The adoption of the proposed amendment will take from the States no rights [emphasis added] that belong to the States. John Bingham, Appendix to the Congressional Globe. (See bottom half of first column)
No right [emphasis added] reserved by the Constitution to the States should be impaired John Bingham, Appendix to the Congressional Globe. (See top half of 1st column)
Do gentlemen say that by so legislating we would strike down the rights of the State [emphasis added]? God forbid. I believe our dual system of government essential to our national existance. John Bingham, Appendix to the Congressional Globe. (See bottom half of third column)
But the question remains, how did the states wind up also being prohibited from exercising 10th Amendment-protected state powers to address religious issues, powers that Jefferson had clearly indicated that they had, and that Bingham had indicated in wide language that 14A did not take away?
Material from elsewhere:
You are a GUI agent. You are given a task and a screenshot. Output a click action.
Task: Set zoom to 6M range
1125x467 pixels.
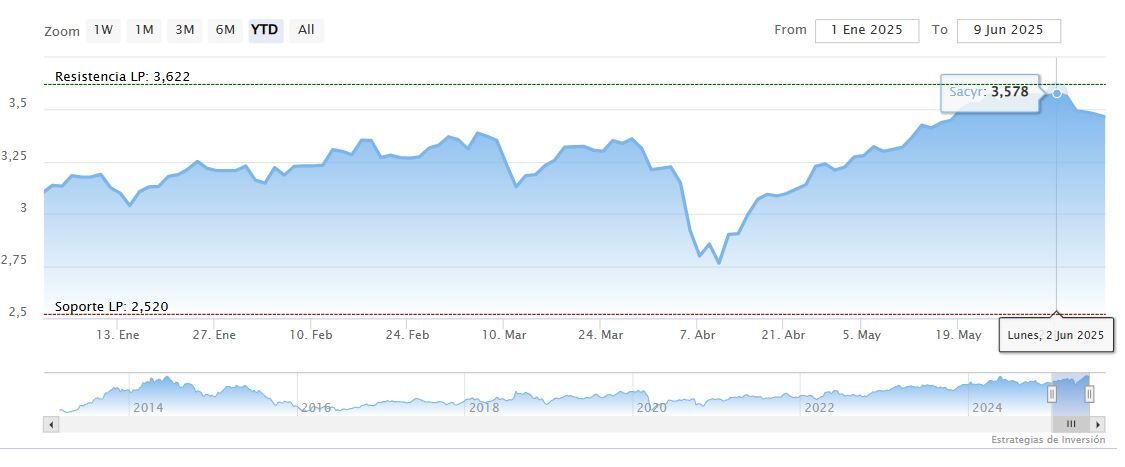pos(225,30)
As indicated above, FDRs state sovoreignty-ignoring justices did the dirty work. They did so by wrongly applying 1st Amendment prohibitions on federal powers concerning basic freedoms to the states through Section 1 of 14A, regardless that Bingham had officially clarified that 14A took away no state powers.
In fact, here is evidence of FDRs activist justices wrongly ignoring Binghams clarification of the limits of 14A concerning state powers.
"The First Amendment declares that Congress shall make no law respecting an establishment of religion or prohibiting the free exercise thereof. The Fourteenth Amendment has rendered the legislatures of the states as incompetent as Congress to enact such laws [emphasis added]. The constitutional inhibition of legislation on the subject of religion has a double aspect." --Mr. Justice Roberts, Cantwell v. State of Connecticut, 1940.
In fact, noting that FDR had split the Court as he was building a state sovereignty-ignoring activist justice majority, Justice Reed had clarified that it is the job of judges to balance 10A-protected state powers with 14A-protected rights.
"Conflicts in the exercise of rights arise and the conflicting forces seek adjustments in the courts, as do these parties, claiming on the one side the freedom of religion, speech and the press, guaranteed by the Fourteenth Amendment, and on the other the right to employ the sovereign power explicitly reserved to the State by the Tenth Amendment to ensure orderly living without which constitutional guarantees of civil liberties would be a mockery." --Justice Reed, Jones v. City of Opelika, 1942.
But while explanation of unconstitutional federal government interference in 10A-protected state power to address religious issues is relatively easy to explain up to this point, the tangents to be examined are beyond the scope of a post at this point.
The bottom line is that INTRAstate public religious displays are another issue, like so-called politically correct constitutional rights to gay marriage and abortion, where patriots need to support Trump in draining the unconstitutionally big federal government swamp.
Stellar Post!
You should apply for a position with Team Trump! ~ MAGA!